▸ INPUT FOR THIS TASK:
────────────────

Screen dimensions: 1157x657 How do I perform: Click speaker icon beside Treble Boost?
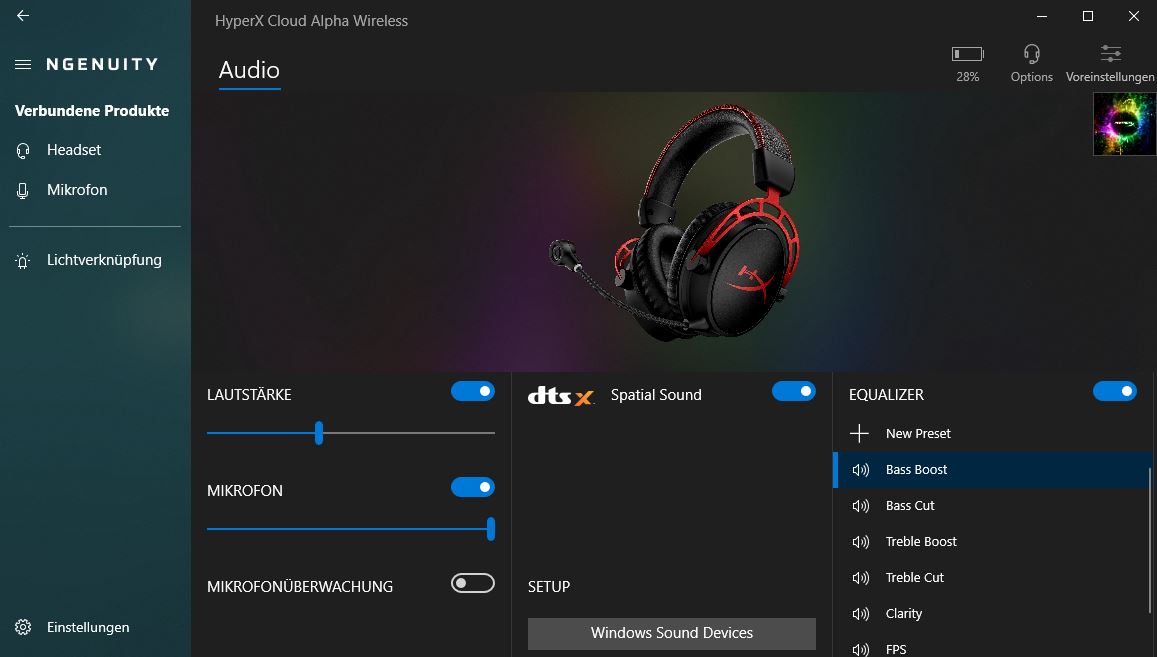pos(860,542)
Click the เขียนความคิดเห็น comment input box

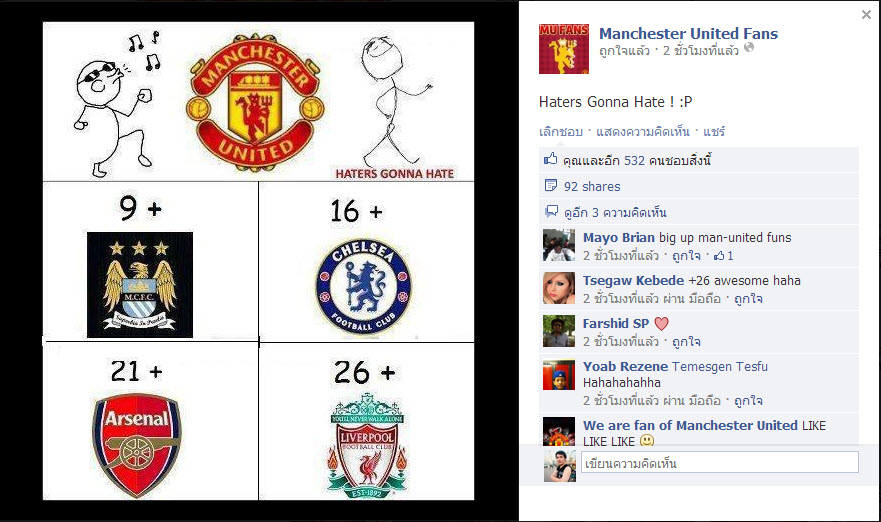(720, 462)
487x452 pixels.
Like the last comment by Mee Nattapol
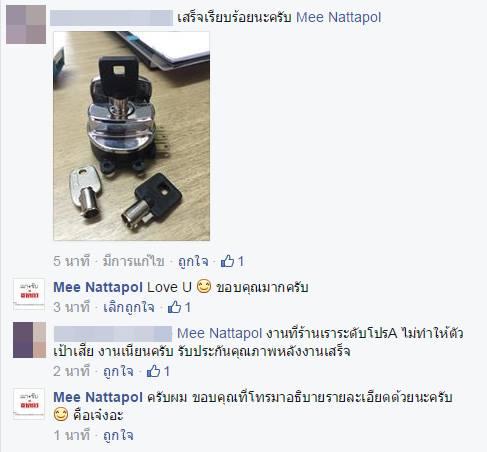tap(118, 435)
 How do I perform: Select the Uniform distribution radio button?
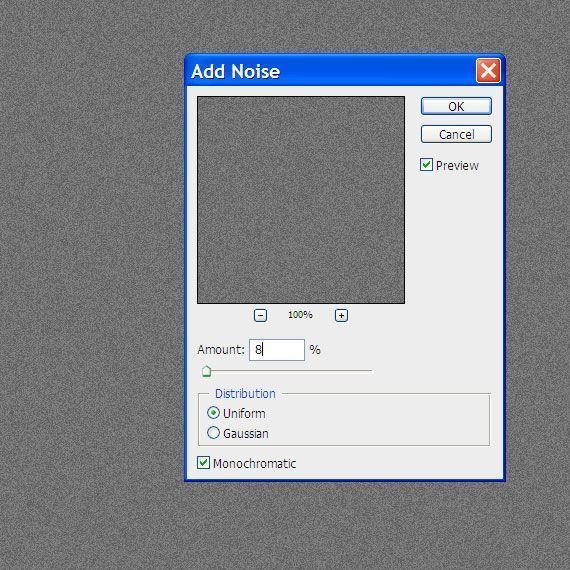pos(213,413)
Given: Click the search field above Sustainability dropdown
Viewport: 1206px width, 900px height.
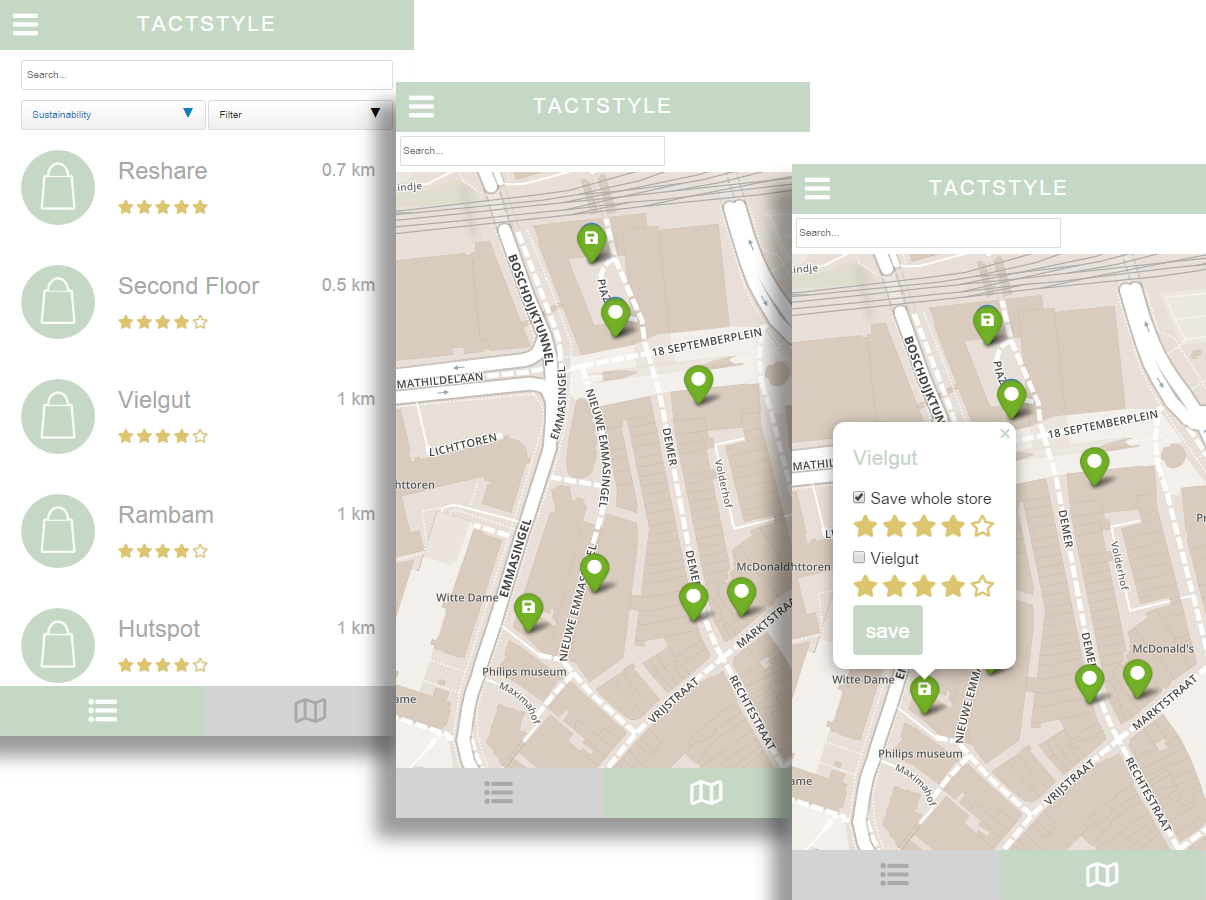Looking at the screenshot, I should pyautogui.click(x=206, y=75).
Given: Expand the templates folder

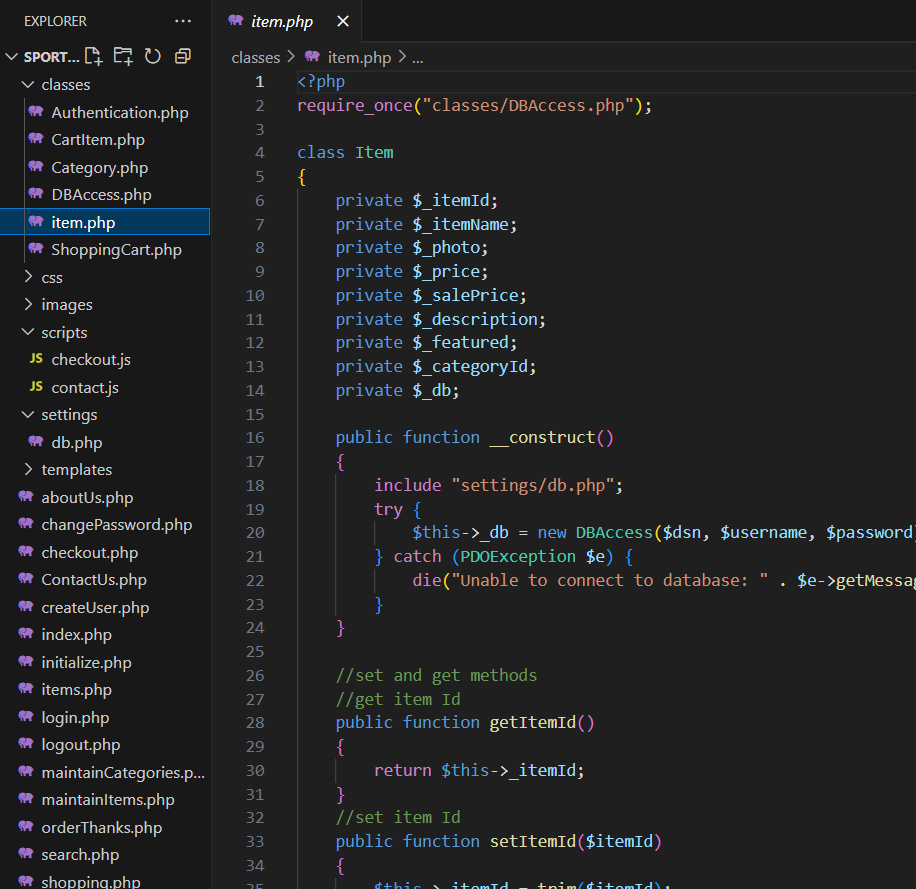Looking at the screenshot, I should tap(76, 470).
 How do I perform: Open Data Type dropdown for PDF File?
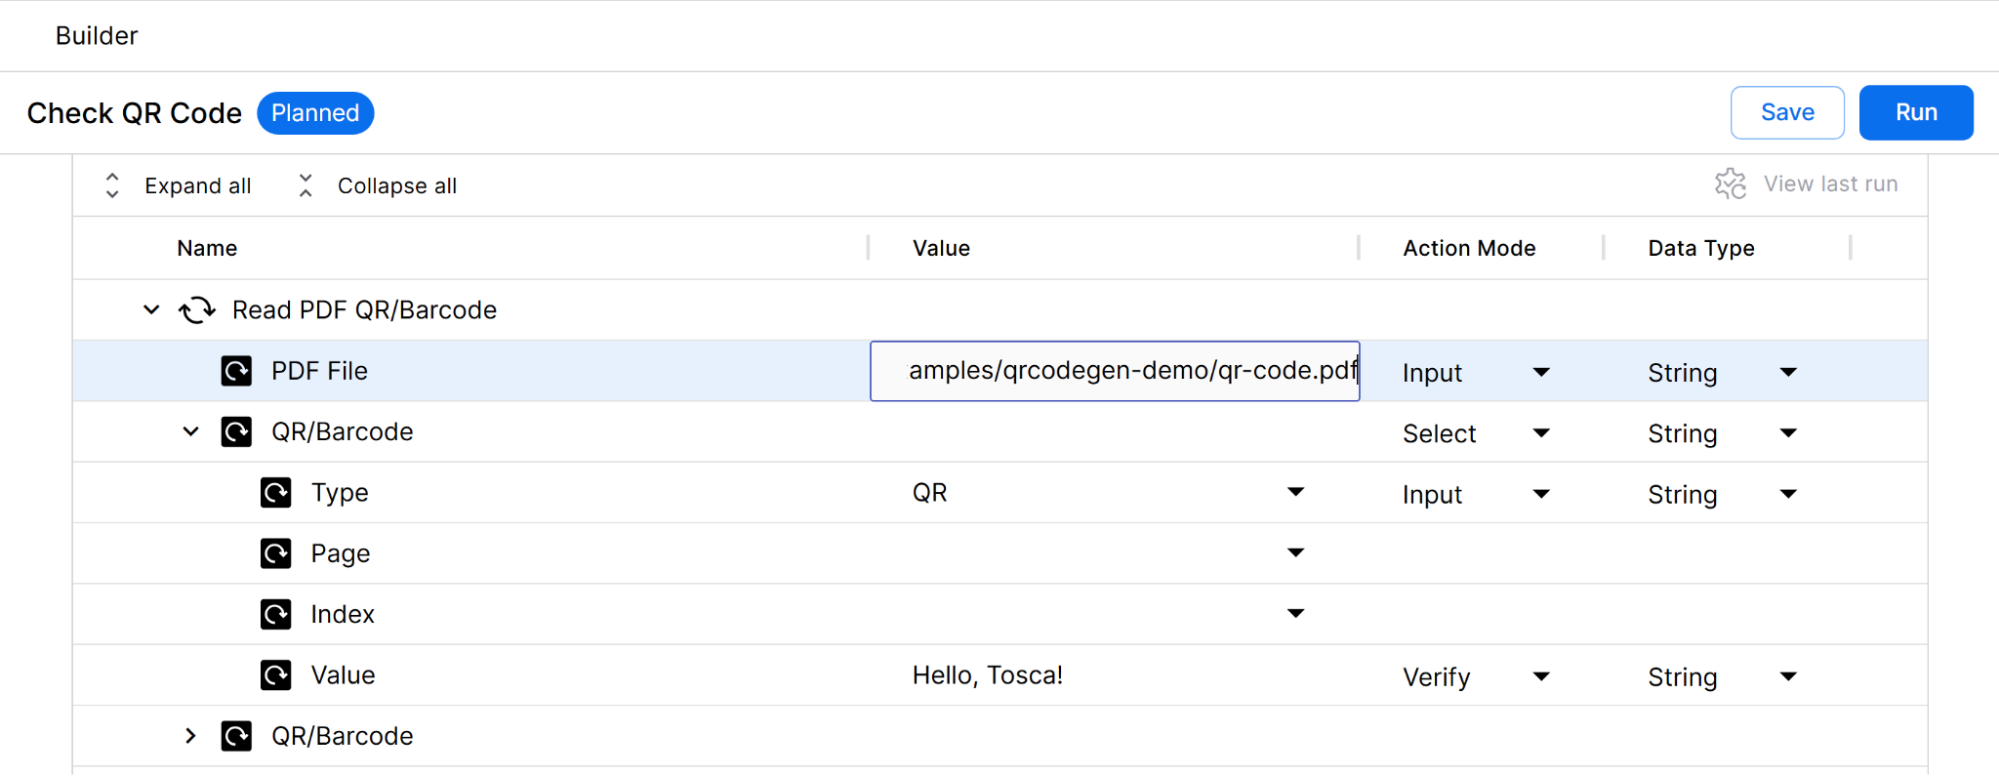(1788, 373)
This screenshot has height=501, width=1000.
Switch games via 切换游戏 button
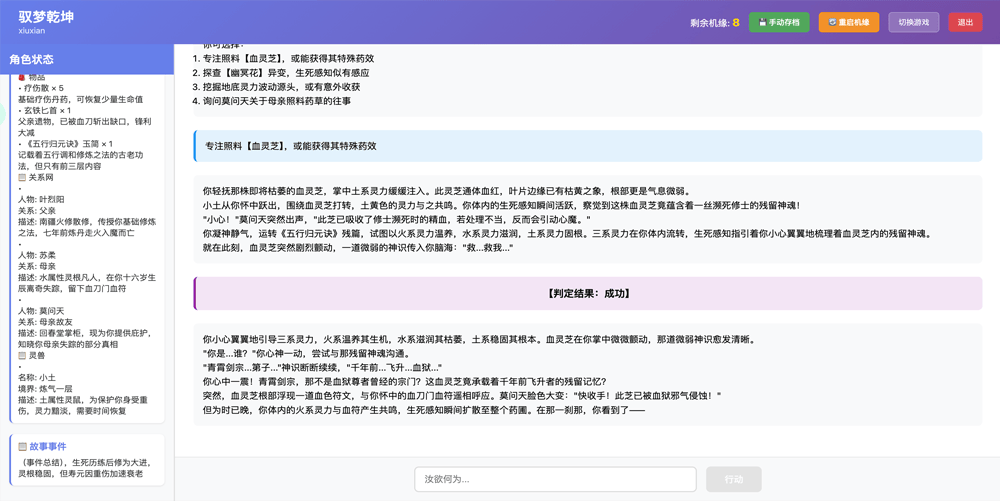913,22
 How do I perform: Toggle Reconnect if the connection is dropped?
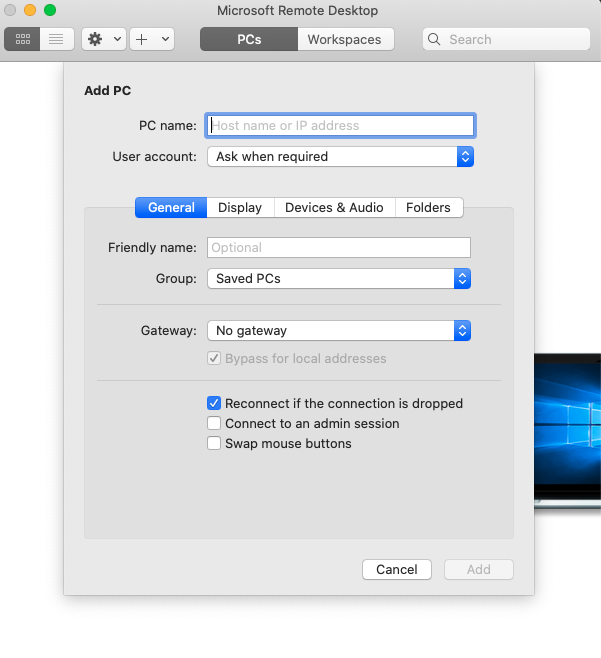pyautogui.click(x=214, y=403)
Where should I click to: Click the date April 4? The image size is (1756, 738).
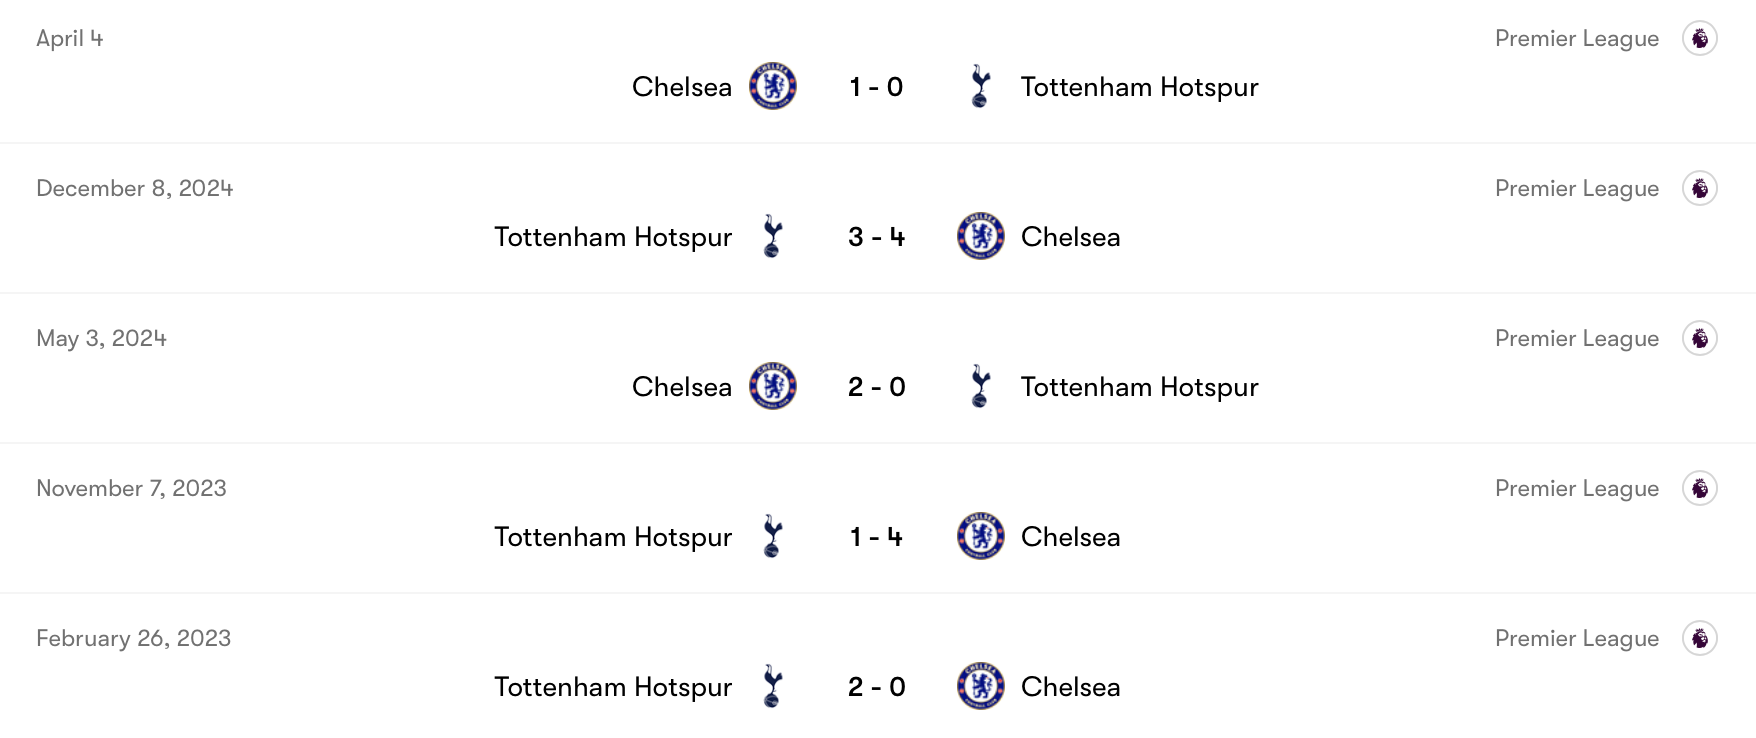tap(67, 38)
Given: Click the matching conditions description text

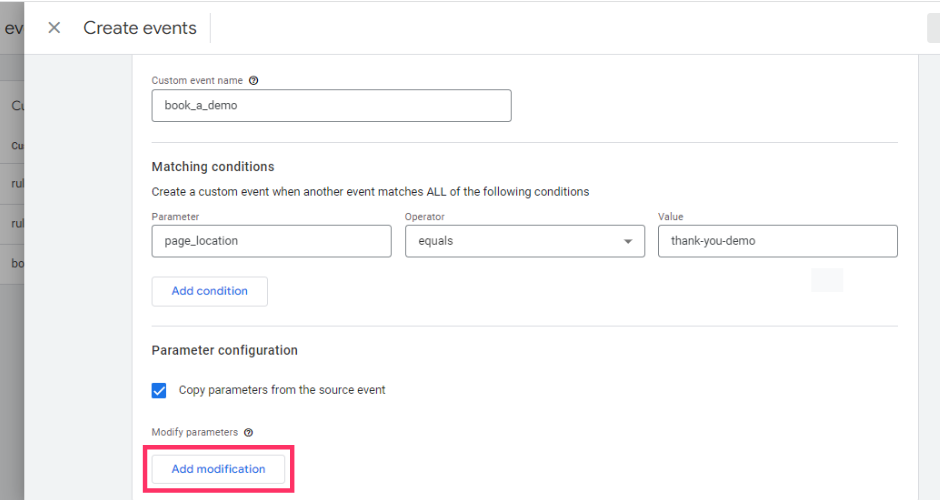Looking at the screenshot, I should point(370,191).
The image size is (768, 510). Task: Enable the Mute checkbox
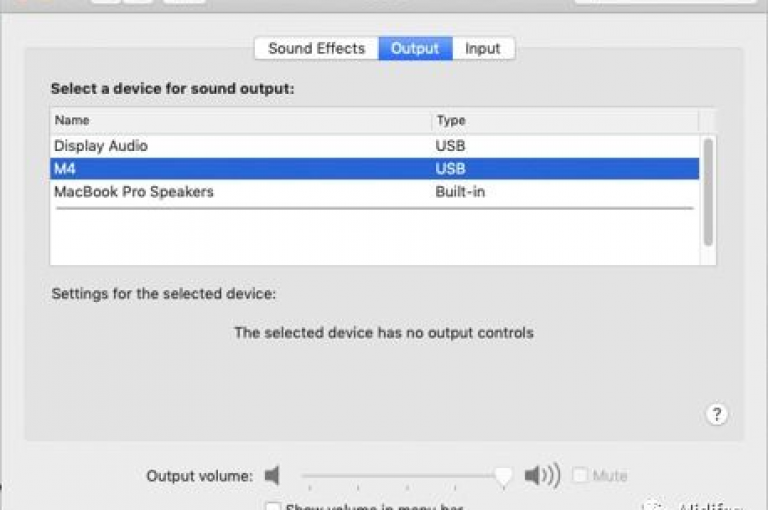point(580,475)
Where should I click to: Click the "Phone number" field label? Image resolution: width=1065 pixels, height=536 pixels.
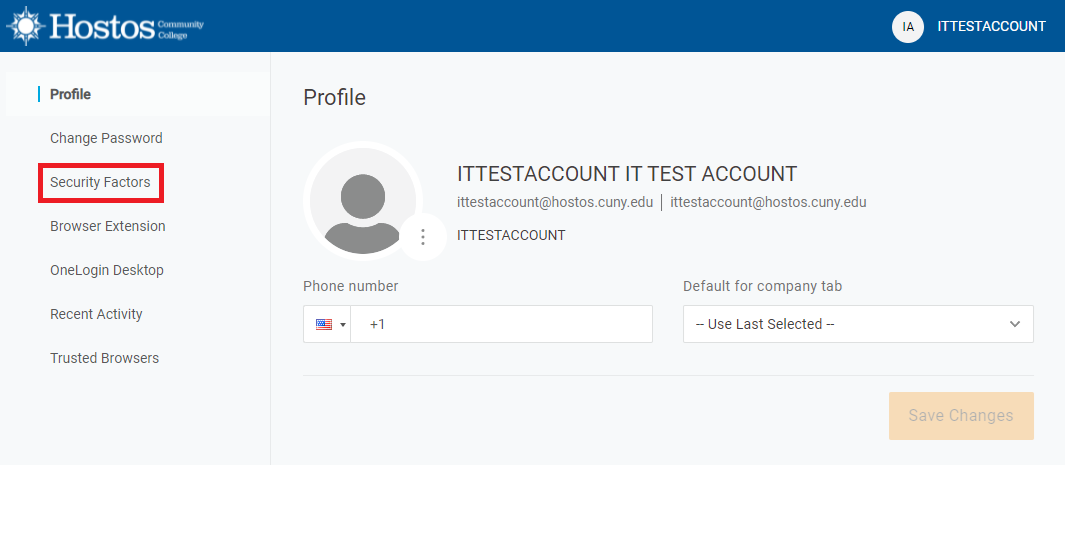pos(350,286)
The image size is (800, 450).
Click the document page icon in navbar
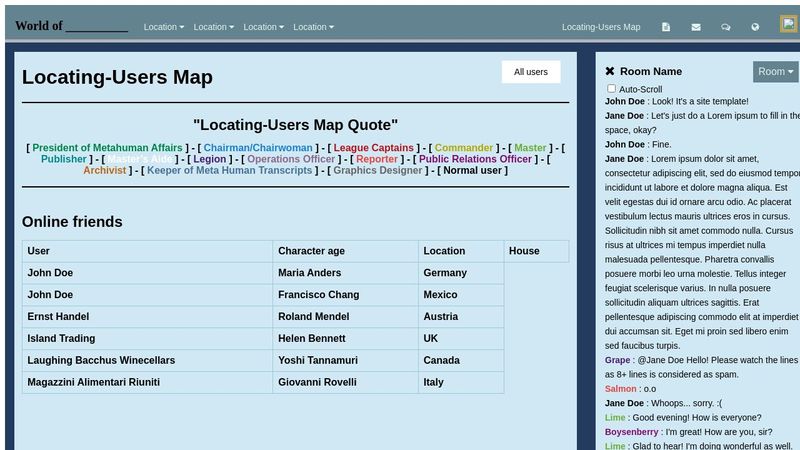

────────────────

▸ WHAT IS EXPECTED:
In case the records contain pictures, keep those out and repeat the rest exactly.

▸ TASK RESPONSE:
Screen dimensions: 1157x657 How do I perform: Click speaker icon beside Treble Boost?
pos(860,542)
Click the เขียนความคิดเห็น comment input box

(720, 462)
487x452 pixels.
Like the last comment by Mee Nattapol
tap(118, 435)
 How do I perform: Select the Uniform distribution radio button?
pos(213,413)
Given: Click the search field above Sustainability dropdown
Viewport: 1206px width, 900px height.
Looking at the screenshot, I should pyautogui.click(x=206, y=75).
Given: Expand the templates folder

Looking at the screenshot, I should tap(76, 470).
 How do I perform: Open Data Type dropdown for PDF File?
(1788, 373)
This screenshot has height=501, width=1000.
Switch games via 切换游戏 button
913,22
 How do I perform: Toggle Reconnect if the connection is dropped?
pyautogui.click(x=214, y=403)
Where should I click to: Click the date April 4? The image size is (1756, 738).
tap(67, 38)
Given: Click the matching conditions description text

Looking at the screenshot, I should point(370,191).
The image size is (768, 510). Task: Enable the Mute checkbox
point(580,475)
Where should I click to: Click the "Phone number" field label? Image resolution: width=1065 pixels, height=536 pixels.
pos(350,286)
The image size is (800, 450).
Click the document page icon in navbar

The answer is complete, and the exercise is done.